Her next stop was Rome. After taking the Second City with the assistance of the Russians, the Habsburg Empire had seized the Italian peninsula back from the Islamists who had occupied it in total darkness for a hundred years. She sat in a room full of torn paintings and broken marbles with another Emperor and the Pope. And asked her question again.
“Pay attention to details,” young Karl said, only ten years her senior. “A bureaucracy is needed for administration, but keep it as small as you can.”
“It will help being what kind I am,” she replied graciously.
“You shall be, as I, a vicar of Christ on a world,” the old and dying Pope said slowly. “As a queen, a monarch, you stand, in a way, in loco Christi.”
He coughed until his aides could let him breathe some pure oxygen from a facemask. He pushed it aside.
“You act for God.” He wagged his boney finger at her. “Never forget that!”
Instead of Tokyo, she and Emperor Nintoku walked through the pines halfway up Mount Fuji.
“I appreciate you taking time for me, Sire,” she said before asking her question.
“I appreciate you asking that my subject, Nichole 5, bear you to your realm,” he replied.
“I learned from many, as a girl, honor is important.” She paused. “But third.”
“Third?” he asked, pausing to admire a hundreds year old tree to his left.
“God. Family.” The young queen managed. “Honor, too, of course, but it vies with friends for third place.”
“Have you many friends, Queen Aricia?”
“No. But your subject, Nicole, is one of them.”
“Please recall her and this forest once you have returned to your home,” he suggested. “To reign is to be alone. Some ideas, and friends, are timeless. Treasure them.”
“Of course.”
“You look relaxed,” Alicia said with only a hint of irony to Empress Aurelia, sprawled out on a lawn chair in the southern sun of the continent of North America.
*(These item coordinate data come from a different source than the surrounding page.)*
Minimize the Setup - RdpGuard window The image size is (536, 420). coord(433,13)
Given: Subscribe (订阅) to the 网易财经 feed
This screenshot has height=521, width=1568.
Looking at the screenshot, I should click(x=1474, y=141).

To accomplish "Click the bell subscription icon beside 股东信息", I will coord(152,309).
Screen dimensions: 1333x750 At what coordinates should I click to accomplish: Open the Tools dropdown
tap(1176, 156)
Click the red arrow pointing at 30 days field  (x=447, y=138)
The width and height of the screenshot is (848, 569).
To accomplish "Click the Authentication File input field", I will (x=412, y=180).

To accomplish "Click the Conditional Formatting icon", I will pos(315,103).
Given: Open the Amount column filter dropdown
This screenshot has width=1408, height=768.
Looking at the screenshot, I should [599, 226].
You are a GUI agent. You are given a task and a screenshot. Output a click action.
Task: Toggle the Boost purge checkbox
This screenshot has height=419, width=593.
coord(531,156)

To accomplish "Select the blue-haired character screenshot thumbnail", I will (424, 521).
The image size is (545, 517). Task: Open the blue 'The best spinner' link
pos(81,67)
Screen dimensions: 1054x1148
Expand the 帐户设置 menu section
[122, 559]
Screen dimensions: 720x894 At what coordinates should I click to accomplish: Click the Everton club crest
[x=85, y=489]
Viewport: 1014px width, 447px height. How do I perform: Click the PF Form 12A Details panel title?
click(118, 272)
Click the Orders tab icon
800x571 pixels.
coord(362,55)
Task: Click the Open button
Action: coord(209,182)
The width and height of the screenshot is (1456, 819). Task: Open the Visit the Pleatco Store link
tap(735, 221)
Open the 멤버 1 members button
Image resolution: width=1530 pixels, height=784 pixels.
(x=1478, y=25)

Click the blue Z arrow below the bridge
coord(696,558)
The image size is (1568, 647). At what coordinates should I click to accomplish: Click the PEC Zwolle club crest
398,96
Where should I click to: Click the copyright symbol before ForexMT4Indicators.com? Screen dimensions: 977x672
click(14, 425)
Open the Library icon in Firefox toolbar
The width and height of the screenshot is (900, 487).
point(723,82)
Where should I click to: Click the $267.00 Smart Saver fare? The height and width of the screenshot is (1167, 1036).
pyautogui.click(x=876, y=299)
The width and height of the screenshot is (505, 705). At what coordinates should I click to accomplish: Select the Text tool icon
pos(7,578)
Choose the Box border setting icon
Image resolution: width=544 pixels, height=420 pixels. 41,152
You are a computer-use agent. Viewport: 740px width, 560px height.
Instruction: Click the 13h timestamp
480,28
We are on a spit of land jutting out into the riverine backbone of this land, the Mississippi, near her fort of Vicksburg. “And having your granddaughter, Fel, bring us drinks, seems rude.”
“It’s nothing, Queen Áris,” the girl in her late twenties said – a human girl – Alicia noted, “as we exist to serve.”
Allie sat straight up.
“That…! That is not something anyone of the imperial family should ever say!” she shouted.
“And that,” Aurie said slowly, in their dialect, “is why you came to me last, the only demi-human, for advice, while your friend from Japan is rebuilt.”
She took a long drink from her lemonade.
You want to know how to be a monarch? The Empress burned at her mind.
Yes. No matter how much it hurt.
“You and the land are one.” Aurie took another sip and relaxed back with a contented sigh.
Frozen for a moment, Alicia suddenly stood.
“What in the hell does that mean!” she demanded. Of all she had spoken to, she had hoped one of her own kind…
“Like your distant cousin, the Midwife, you are now that world.” Her head shook enough to dislodge her sunglasses. “What a trial! But, little cousin now queen, I am not kidding. As you prosper, so shall your world. As you begin to fail, so shall it. This is from God, not me. I know what the Pope told you – don’t look at me like that! – and I’m here to emphasize it: you and the world are one!”
She finished her lemonade and wave at her granddaughter.
“You’ve three plus one contentious empires under you now…”
She sat up. “And wait until my aunt gets uppity!”
“…with something no one, not ever Aqua, understands.”
She set her drink down and stood. Fel had a grin on her face.
“I’m the last though I was the first,” Aurelia said, putting her hands onto Alicia’s head. “You are Queen of Mars. We’ve all seen the future from my aunt, Fussy’s, mistake. You will guide the entire planet there. You.”
“I… I am still so scared!”
“As the murderous head of our family said, ‘doins better than thinkin’,” Aurelia chided her.
Empress Aurelia gently slapped Queen Áris.
“Go and do. We love you more than you can imagine.”